* [SUPPLIED MATERIAL]:
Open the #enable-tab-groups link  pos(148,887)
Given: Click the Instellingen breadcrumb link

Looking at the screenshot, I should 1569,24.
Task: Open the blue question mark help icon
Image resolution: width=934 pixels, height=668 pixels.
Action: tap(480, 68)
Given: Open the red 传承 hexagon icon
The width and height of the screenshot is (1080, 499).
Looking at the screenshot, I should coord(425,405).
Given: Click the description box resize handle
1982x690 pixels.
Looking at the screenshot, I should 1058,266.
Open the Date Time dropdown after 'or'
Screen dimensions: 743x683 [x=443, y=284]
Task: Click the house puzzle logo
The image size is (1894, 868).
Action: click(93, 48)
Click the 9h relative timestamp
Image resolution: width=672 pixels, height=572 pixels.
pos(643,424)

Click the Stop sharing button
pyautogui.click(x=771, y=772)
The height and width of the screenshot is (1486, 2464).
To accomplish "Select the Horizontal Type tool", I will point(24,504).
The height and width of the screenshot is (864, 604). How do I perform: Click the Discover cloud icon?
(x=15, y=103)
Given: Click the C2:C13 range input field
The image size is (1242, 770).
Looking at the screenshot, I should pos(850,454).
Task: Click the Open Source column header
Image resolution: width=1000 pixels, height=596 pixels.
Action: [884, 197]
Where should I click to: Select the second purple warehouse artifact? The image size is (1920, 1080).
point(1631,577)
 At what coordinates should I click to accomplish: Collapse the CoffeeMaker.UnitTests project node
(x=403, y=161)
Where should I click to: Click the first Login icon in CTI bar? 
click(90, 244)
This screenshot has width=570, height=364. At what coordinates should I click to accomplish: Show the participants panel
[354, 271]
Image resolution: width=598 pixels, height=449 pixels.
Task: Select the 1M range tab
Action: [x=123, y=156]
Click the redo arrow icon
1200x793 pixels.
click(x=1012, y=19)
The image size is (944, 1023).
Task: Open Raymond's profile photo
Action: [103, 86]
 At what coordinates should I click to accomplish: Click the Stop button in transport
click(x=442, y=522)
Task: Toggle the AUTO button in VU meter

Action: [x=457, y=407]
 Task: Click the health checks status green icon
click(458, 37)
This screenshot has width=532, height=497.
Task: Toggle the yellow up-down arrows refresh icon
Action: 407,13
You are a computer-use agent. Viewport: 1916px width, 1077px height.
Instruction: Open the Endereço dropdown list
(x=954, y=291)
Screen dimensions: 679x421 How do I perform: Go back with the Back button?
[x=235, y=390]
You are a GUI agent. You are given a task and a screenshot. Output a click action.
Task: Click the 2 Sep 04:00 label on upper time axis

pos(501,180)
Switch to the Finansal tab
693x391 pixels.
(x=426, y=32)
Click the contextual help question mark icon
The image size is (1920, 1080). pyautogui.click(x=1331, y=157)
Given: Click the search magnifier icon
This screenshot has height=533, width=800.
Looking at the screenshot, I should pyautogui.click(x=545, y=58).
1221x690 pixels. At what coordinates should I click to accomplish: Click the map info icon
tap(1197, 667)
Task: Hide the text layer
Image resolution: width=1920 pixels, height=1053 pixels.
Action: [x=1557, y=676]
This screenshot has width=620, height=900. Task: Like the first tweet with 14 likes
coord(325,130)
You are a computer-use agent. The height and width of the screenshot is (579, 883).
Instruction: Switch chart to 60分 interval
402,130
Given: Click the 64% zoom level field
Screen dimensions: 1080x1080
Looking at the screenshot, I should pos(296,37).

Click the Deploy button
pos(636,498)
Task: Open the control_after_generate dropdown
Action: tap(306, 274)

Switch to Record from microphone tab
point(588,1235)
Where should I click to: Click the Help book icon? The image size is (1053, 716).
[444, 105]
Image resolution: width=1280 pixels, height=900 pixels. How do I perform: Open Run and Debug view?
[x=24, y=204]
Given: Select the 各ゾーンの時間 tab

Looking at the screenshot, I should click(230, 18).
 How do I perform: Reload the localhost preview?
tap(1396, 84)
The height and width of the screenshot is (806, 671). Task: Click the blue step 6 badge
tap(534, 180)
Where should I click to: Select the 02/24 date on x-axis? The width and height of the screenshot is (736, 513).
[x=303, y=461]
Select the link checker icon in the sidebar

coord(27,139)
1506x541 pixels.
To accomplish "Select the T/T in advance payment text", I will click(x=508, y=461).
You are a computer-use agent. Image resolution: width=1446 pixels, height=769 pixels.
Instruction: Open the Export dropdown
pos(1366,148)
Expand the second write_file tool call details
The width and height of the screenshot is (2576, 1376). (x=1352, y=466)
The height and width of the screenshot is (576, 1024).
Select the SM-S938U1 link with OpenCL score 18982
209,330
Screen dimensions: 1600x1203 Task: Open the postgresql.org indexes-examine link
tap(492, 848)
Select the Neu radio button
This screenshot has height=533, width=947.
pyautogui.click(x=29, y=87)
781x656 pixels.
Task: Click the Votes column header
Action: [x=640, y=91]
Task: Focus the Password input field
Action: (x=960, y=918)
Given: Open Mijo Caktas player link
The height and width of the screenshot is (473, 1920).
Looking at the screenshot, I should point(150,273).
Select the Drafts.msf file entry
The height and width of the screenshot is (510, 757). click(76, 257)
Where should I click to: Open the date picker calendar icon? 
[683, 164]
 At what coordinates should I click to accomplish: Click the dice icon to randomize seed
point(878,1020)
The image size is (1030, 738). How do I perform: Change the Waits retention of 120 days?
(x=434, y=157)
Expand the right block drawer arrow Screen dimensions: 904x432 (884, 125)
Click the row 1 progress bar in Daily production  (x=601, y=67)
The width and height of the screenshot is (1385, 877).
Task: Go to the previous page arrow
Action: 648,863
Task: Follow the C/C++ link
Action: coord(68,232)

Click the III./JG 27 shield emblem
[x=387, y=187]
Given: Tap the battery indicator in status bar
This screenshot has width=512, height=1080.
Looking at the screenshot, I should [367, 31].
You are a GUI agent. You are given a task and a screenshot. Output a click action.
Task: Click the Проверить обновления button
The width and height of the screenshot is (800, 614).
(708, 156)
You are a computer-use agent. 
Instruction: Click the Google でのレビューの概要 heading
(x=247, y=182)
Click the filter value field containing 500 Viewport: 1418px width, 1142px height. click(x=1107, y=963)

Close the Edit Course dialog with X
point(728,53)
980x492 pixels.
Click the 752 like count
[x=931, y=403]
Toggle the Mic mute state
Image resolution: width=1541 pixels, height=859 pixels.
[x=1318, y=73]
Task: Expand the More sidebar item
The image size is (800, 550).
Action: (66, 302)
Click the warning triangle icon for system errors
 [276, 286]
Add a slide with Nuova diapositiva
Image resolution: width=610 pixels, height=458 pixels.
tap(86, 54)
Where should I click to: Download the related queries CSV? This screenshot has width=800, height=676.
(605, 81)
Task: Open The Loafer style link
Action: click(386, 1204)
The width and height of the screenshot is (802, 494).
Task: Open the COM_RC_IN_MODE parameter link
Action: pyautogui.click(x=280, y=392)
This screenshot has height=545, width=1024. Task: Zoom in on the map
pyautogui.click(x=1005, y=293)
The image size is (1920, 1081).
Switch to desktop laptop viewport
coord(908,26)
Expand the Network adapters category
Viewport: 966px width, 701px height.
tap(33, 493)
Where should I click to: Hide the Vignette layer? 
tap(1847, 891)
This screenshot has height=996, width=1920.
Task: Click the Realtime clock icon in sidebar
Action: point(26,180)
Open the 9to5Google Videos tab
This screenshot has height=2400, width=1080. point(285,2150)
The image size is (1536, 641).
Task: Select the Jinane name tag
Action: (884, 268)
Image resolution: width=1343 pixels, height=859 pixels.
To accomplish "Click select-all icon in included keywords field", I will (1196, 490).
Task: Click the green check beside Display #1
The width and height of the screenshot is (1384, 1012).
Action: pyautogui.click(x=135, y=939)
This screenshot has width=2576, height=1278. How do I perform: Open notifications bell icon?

* [PROBLEM]: Switch every "description box resize handle" in these lines to "comment box resize handle", and reproduce the lines with no other change.

* [FINISHED ANSWER]:
Open the #enable-tab-groups link  pos(148,887)
Given: Click the Instellingen breadcrumb link

Looking at the screenshot, I should 1569,24.
Task: Open the blue question mark help icon
Image resolution: width=934 pixels, height=668 pixels.
Action: tap(480, 68)
Given: Open the red 传承 hexagon icon
The width and height of the screenshot is (1080, 499).
Looking at the screenshot, I should coord(425,405).
Given: Click the comment box resize handle
1982x690 pixels.
Looking at the screenshot, I should 1058,266.
Open the Date Time dropdown after 'or'
Screen dimensions: 743x683 [x=443, y=284]
Task: Click the house puzzle logo
The image size is (1894, 868).
Action: click(93, 48)
Click the 9h relative timestamp
Image resolution: width=672 pixels, height=572 pixels.
pos(643,424)

Click the Stop sharing button
pyautogui.click(x=771, y=772)
The height and width of the screenshot is (1486, 2464).
To accomplish "Select the Horizontal Type tool", I will point(24,504).
The height and width of the screenshot is (864, 604). How do I perform: Click the Discover cloud icon?
(x=15, y=103)
Given: Click the C2:C13 range input field
The image size is (1242, 770).
Looking at the screenshot, I should pos(850,454).
Task: Click the Open Source column header
Image resolution: width=1000 pixels, height=596 pixels.
Action: [884, 197]
Where should I click to: Select the second purple warehouse artifact? The image size is (1920, 1080).
point(1631,577)
 At what coordinates should I click to accomplish: Collapse the CoffeeMaker.UnitTests project node
(x=403, y=161)
Where should I click to: Click the first Login icon in CTI bar? 
click(90, 244)
This screenshot has width=570, height=364. At what coordinates should I click to accomplish: Show the participants panel
[354, 271]
Image resolution: width=598 pixels, height=449 pixels.
Task: Select the 1M range tab
Action: [x=123, y=156]
Click the redo arrow icon
1200x793 pixels.
click(x=1012, y=19)
The image size is (944, 1023).
Task: Open Raymond's profile photo
Action: [103, 86]
 At what coordinates should I click to accomplish: Click the Stop button in transport
click(x=442, y=522)
Task: Toggle the AUTO button in VU meter

Action: [x=457, y=407]
 Task: Click the health checks status green icon
click(458, 37)
This screenshot has width=532, height=497.
Task: Toggle the yellow up-down arrows refresh icon
Action: 407,13
You are a computer-use agent. Viewport: 1916px width, 1077px height.
Instruction: Open the Endereço dropdown list
(x=954, y=291)
Screen dimensions: 679x421 How do I perform: Go back with the Back button?
[x=235, y=390]
You are a GUI agent. You are given a task and a screenshot. Output a click action.
Task: Click the 2 Sep 04:00 label on upper time axis

pos(501,180)
Switch to the Finansal tab
693x391 pixels.
(x=426, y=32)
Click the contextual help question mark icon
The image size is (1920, 1080). pyautogui.click(x=1331, y=157)
Given: Click the search magnifier icon
This screenshot has height=533, width=800.
Looking at the screenshot, I should pyautogui.click(x=545, y=58).
1221x690 pixels. At what coordinates should I click to accomplish: Click the map info icon
tap(1197, 667)
Task: Hide the text layer
Image resolution: width=1920 pixels, height=1053 pixels.
Action: [x=1557, y=676]
This screenshot has width=620, height=900. Task: Like the first tweet with 14 likes
coord(325,130)
You are a computer-use agent. The height and width of the screenshot is (579, 883).
Instruction: Switch chart to 60分 interval
402,130
Given: Click the 64% zoom level field
Screen dimensions: 1080x1080
Looking at the screenshot, I should pos(296,37).

Click the Deploy button
pos(636,498)
Task: Open the control_after_generate dropdown
Action: tap(306, 274)

Switch to Record from microphone tab
point(588,1235)
Where should I click to: Click the Help book icon? The image size is (1053, 716).
[444, 105]
Image resolution: width=1280 pixels, height=900 pixels. How do I perform: Open Run and Debug view?
[x=24, y=204]
Given: Select the 各ゾーンの時間 tab

Looking at the screenshot, I should click(230, 18).
 How do I perform: Reload the localhost preview?
tap(1396, 84)
The height and width of the screenshot is (806, 671). Task: Click the blue step 6 badge
tap(534, 180)
Where should I click to: Select the 02/24 date on x-axis? The width and height of the screenshot is (736, 513).
[x=303, y=461]
Select the link checker icon in the sidebar

coord(27,139)
1506x541 pixels.
To accomplish "Select the T/T in advance payment text", I will click(x=508, y=461).
You are a computer-use agent. Image resolution: width=1446 pixels, height=769 pixels.
Instruction: Open the Export dropdown
pos(1366,148)
Expand the second write_file tool call details
The width and height of the screenshot is (2576, 1376). (x=1352, y=466)
The height and width of the screenshot is (576, 1024).
Select the SM-S938U1 link with OpenCL score 18982
209,330
Screen dimensions: 1600x1203 Task: Open the postgresql.org indexes-examine link
tap(492, 848)
Select the Neu radio button
This screenshot has height=533, width=947.
pyautogui.click(x=29, y=87)
781x656 pixels.
Task: Click the Votes column header
Action: [x=640, y=91]
Task: Focus the Password input field
Action: (x=960, y=918)
Given: Open Mijo Caktas player link
The height and width of the screenshot is (473, 1920).
Looking at the screenshot, I should point(150,273).
Select the Drafts.msf file entry
The height and width of the screenshot is (510, 757). click(76, 257)
Where should I click to: Open the date picker calendar icon? 
[683, 164]
 At what coordinates should I click to accomplish: Click the dice icon to randomize seed
point(878,1020)
The image size is (1030, 738). How do I perform: Change the Waits retention of 120 days?
(x=434, y=157)
Expand the right block drawer arrow Screen dimensions: 904x432 (884, 125)
Click the row 1 progress bar in Daily production  (x=601, y=67)
The width and height of the screenshot is (1385, 877).
Task: Go to the previous page arrow
Action: 648,863
Task: Follow the C/C++ link
Action: coord(68,232)

Click the III./JG 27 shield emblem
[x=387, y=187]
Given: Tap the battery indicator in status bar
This screenshot has width=512, height=1080.
Looking at the screenshot, I should [367, 31].
You are a GUI agent. You are given a task and a screenshot. Output a click action.
Task: Click the Проверить обновления button
The width and height of the screenshot is (800, 614).
(708, 156)
You are a computer-use agent. 
Instruction: Click the Google でのレビューの概要 heading
(x=247, y=182)
Click the filter value field containing 500 Viewport: 1418px width, 1142px height. click(x=1107, y=963)

Close the Edit Course dialog with X
point(728,53)
980x492 pixels.
Click the 752 like count
[x=931, y=403]
Toggle the Mic mute state
Image resolution: width=1541 pixels, height=859 pixels.
[x=1318, y=73]
Task: Expand the More sidebar item
The image size is (800, 550).
Action: (66, 302)
Click the warning triangle icon for system errors
 [276, 286]
Add a slide with Nuova diapositiva
Image resolution: width=610 pixels, height=458 pixels.
tap(86, 54)
Where should I click to: Download the related queries CSV? This screenshot has width=800, height=676.
(605, 81)
Task: Open The Loafer style link
Action: click(386, 1204)
The width and height of the screenshot is (802, 494).
Task: Open the COM_RC_IN_MODE parameter link
Action: pyautogui.click(x=280, y=392)
This screenshot has height=545, width=1024. Task: Zoom in on the map
pyautogui.click(x=1005, y=293)
The image size is (1920, 1081).
Switch to desktop laptop viewport
coord(908,26)
Expand the Network adapters category
Viewport: 966px width, 701px height.
tap(33, 493)
Where should I click to: Hide the Vignette layer? 
tap(1847, 891)
This screenshot has height=996, width=1920.
Task: Click the Realtime clock icon in sidebar
Action: point(26,180)
Open the 9to5Google Videos tab
This screenshot has height=2400, width=1080. point(285,2150)
The image size is (1536, 641).
Task: Select the Jinane name tag
Action: (884, 268)
Image resolution: width=1343 pixels, height=859 pixels.
To accomplish "Click select-all icon in included keywords field", I will (1196, 490).
Task: Click the green check beside Display #1
The width and height of the screenshot is (1384, 1012).
Action: pyautogui.click(x=135, y=939)
This screenshot has width=2576, height=1278. How do I perform: Open notifications bell icon?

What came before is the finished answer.